22 October 2018

Zimbabwe: Govt to Clamp Down On Deforestation

Government is tightening environmental laws to rein in people who cut down trees causing deforestation and contributing to climate change, Lands, Agriculture, Water, Climate and Rural Resettlement Deputy Minister Cde Douglas Karoro said.

Speaking at the commissioning of a biogas digester at Chitsungo Mission Hospital in Mbire district on Thursday last week, Cde Karoro said the hospital used to be a major consumer of firewood, immensely contributing to deforestation in Mbire but was now using biogas, which was clean energy. He added that deforestation was contributing immensely to climate change and Government had joined hands with other countries in enforcing laws that mitigate climate change.

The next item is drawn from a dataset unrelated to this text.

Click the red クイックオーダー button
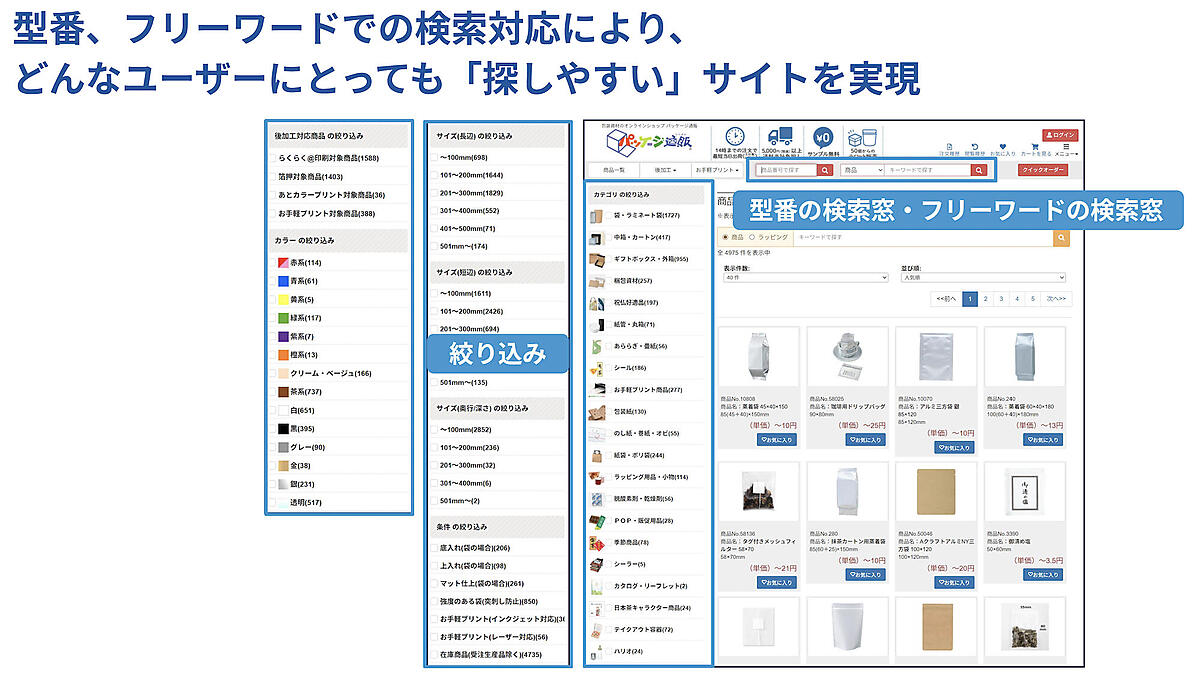1043,170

"Government will impose stiffer penalties on people who cut down trees. The laws are there but they are not being enforced. Government is now committed to enforce these laws.

"Those caught cutting down trees will be arrested, fined up to $1 000 or jailed for up to two years," said Cde Karoro.

"The Environmental Management Agency was being hindered from implementing some policies by people who protected those arrested for violating environmental laws. Under the new dispensation there will be nothing like that.

"The hospital owes the Zimbabwe Electricity Supply Authority about $60 000 and at one point electricity was cut off because of the arrears. Some of the patients who come here have no capacity to pay their bills, the biogas will help the hospital cut down on its electricity usage.

"I thank Carbon Green Africa for complimenting Government efforts through supporting sustainable and environmentally friendly livelihood initiatives such as conservation farming, nutritional gardens and bee keeping."

Carbon Green Africa (CGA) managing director Mr Charles Ndondo said in assisting in the fight against climate change the company started the Kariba REDD+ Project in four districts along the Kariba belt, which are Mbire, Nyaminyami, Hurungwe and Binga.

"To date, the company has sold five million carbon credits to international buyers. The money is divided between the four districts. Mbire Rural District Council receives 40 percent direct cash payment while 30 percent goes to the community through implementing projects."

Acting Mbire district medical officer Dr Edwicks Chidziva said the total population in Mbire was 86 746 and Chitsungo is the referral centre for 13 clinics.

"There is a huge influx of people from other countries including Mozambique. There is no network connectivity at the hospital posing challenges during emergencies. We are appealing for a booster. Our monthly electricity bill was $1 200 and the bulk of it was consumed by our electric stove. Now we are able to channel that money towards other needs."